UiPath is proving a real game changer for accessible developer tools, with a range of new capabilities emerging in the past year. A tool is only as good as its user, however, and some of these tools have an unlocked potential to really make the most out of RPA initiatives. UiPath Libraries is one of them. Particularly now, companies are looking for ways to minimise cost, implement new technology fast, and free up their human resources. Reuse is a great way to start towards these goals, and Libraries are one of the best ways to store, manage, and implement reuse in your RPA work.
In this blog I’ll walk through the benefits of UiPath Libraries, an example Library, how to create a Library, and some best practices to ensure your UiPath RPA work reaches its potential.

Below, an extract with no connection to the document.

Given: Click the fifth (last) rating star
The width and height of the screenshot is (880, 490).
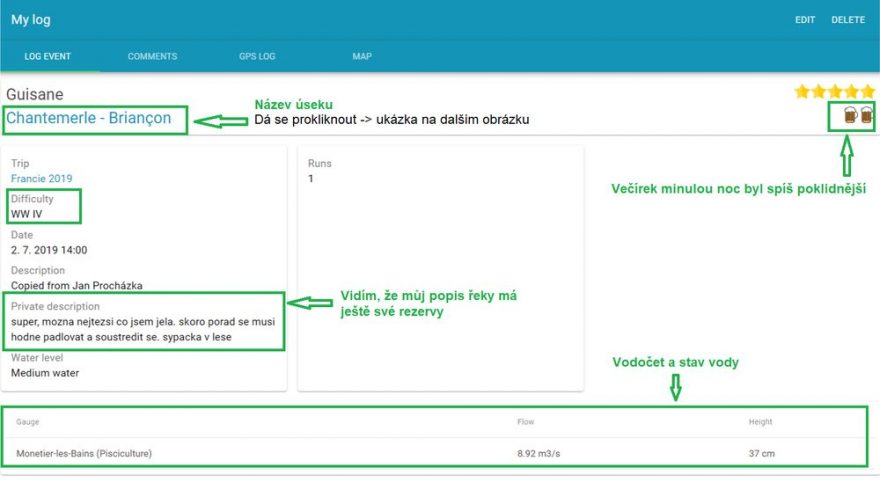Looking at the screenshot, I should coord(867,92).
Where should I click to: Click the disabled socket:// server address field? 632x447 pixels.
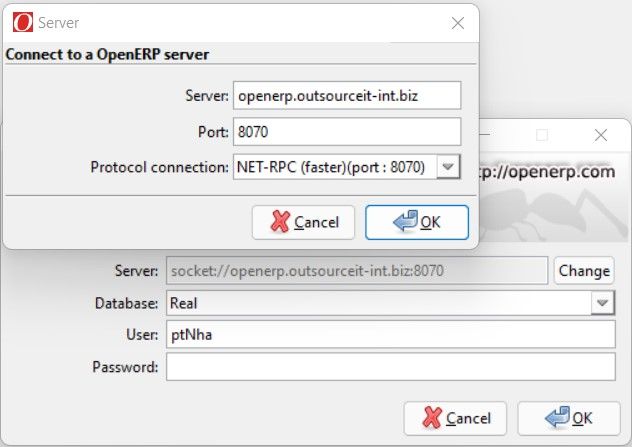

Benefits of Using UiPath Libraries
Libraries is a tool in UiPath Studio that allows you to store, organise and deploy collections of common RPA workflows. This is a great tool as instead of rewriting the same or similar code every time a common activity appears, you can simply reuse – saving time and effort. Take a generic use case such as determining the number of days between two different dates. It’s a fairly non-specific set of code that could apply in many projects across many technologies. Libraries allow you to write this code as you would normally in Studio, then reuse it exponentially across as many other projects as needed. This is ideal because it offers the reuse factor but doesn’t really change the way you develop.
Libraries are developed with UiPath studio, the same as the rest of your RPA work. The main thing that changes is the structure, which makes it easier for others to come in and reuse your work later on. This is a helpful feature for enterprises, where you might have two or more developers working on very similar things. It also makes it easier to maintain a folder structure using correct naming, ensuring organisation across large projects.
An Example of a Library – Search Engine Library
A great example of a workflow that could be better done as a library is a search engine image download. This is a very generalised activity and can be used over a variety of use cases, for example, downloading training images for a Machine Learning Image Classification Model.
How to Create a Library
First, open UiPath and select the library option.
When naming your library items, it’s important to group based on purpose. For example, in the use case outlined later in this piece, by creating a toolset called “Search Engine Tools” as the high level library name I can split each group of tools into sub categories and create library items per toolset, which can be version controlled independently.
This will display in the package manager to be downloaded as needed…
…and when installed will group together in a folder structure:
Drawbacks/Considerations for UiPath Libraries
It’s a bit ironic that reuse is struggling to gain traction in RPA, when bots are really all about repetition. But there are, of course, reasons why this is the case. As I mentioned above, Libraries have great potential across larger businesses, where activities can be reused internally across different projects. But this is not designed to be shared publicly, as in the UiPath Connect marketplace. This means Libraries are most helpful on an enterprise scale, though smaller companies can still benefit.
Using Libraries can also make it tricky to debug internal workings. When running a project that contains Library items, you won’t get an appropriate log of the internal activity or the sequence of events. This poses a challenge for determining what went wrong and where within the sequence of the Library project. However, it is fairly easy to work around this with good logging when creating the library, which I’ll explain in more detail below.
Still, the main reason for Libraries’ underuse may just be that people aren’t as aware of its potential. There is a tendency among developers to use invoke workflows instead (as this is promoted in most UiPath training for reuse). Invoke workflows may get around the issue of debugging slightly better, but they are generally internal to projects and not as easily shifted across multiple projects. This reduces their ability to contribute to reuse and gain time and cost savings.
Best Practices for Libraries
As I discussed above, Libraries come with a few drawbacks that, nevertheless, can be mitigated through some best practices. Firstly, communication. Nice, clear annotations and logging within your libraries will go a long way. This can help mitigate the debug issue outlined above – if a Library item in a project fails, you can go back into the Library and use the logging there to determine the issue. It is important to ensure the developer of the library uses clear annotations throughout, particularly annotating arguments representing their function. It is also a good idea to annotate every argument going in and out, ensuring it is clear what the input and output data should be. All these annotations and clear appropriate logging help anyone reusing your Library to understand how to use it correctly, and see where things go wrong.
…so they display to other developers:
A second best practice is to create libraries per application, but to also create a library of general components. This will make it easier to identify existing activities based on their function eg. create a google library that may have subcategories – ‘Open Google’, ‘Google Search’, ‘Google Image Search’ etc.
Finally, I recommend having a comprehensive skeleton Library Template that can be used for building further library models. This can not only save you time, but also help add a level of structure to your Library items, allowing prepopulation on items that will help organise and streamline your coding.
Libraries, as with everything, don’t offer a magic solution. But their potential for enterprise reuse and better organisation is often overlooked, and I have found their application an important part of my work. It will be interesting to see how these trends evolve over time, with organisations facing a more volatile and competitive market, and with RPA continuing its rise in the enterprise space.